I was happy I got to fight one of the first bouts – anything to get out of that locker room where some of the guys tried to get into your head with intimidation stuff like trying to size you up and stare you down when they were not looking in the mirror and listening to their music.

I won two fights – one each night – and got to the final 16, which wasn’t bad. I lost in the quarterfinals to a big, long-armed heavyweight named Tony the Tiger. He hit me with the back of his arm in the first round and knocked out both my contact lenses. Just popped right out of my eyes. I could feel them on my cheeks, and for the first time I was really a bit frightened because I’m pretty nearsighted.

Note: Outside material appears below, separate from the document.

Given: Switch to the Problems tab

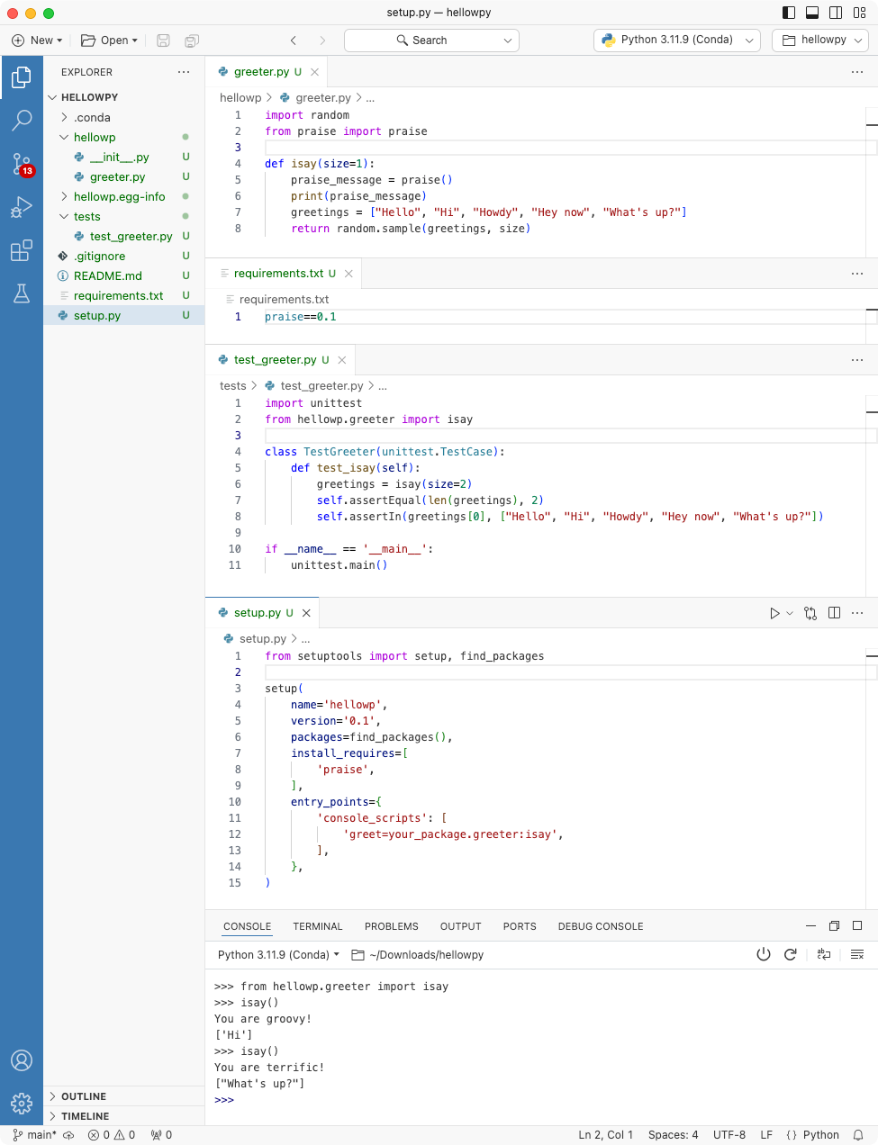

I fought blind for a round but got nervous when he knocked me down hard with a punch I didn’t see. The ref stopped the fight. I think the crowd thought it was the best fight of the night. With decent eyesight, I think I could have beat the guy.

If I had won, my next opponent would have been Gary Warman, who won the contest. He had played for the Pittsburg Steelers as a linebacker. After he quit playing football, he made his living traveling around the Midwest fighting in these contests. The winner gets $5,000 and the runner up $2,500, as I recall. I guess in a way I was happy I didn’t have to fight him.

I drove home that night by myself. I intentionally did not tell anybody I knew what I was doing, so nobody came to see me fight. I was a big apprehensive about the whole thing, but somehow it made the papers, and on Monday my students seemed to have more respect for their history professor.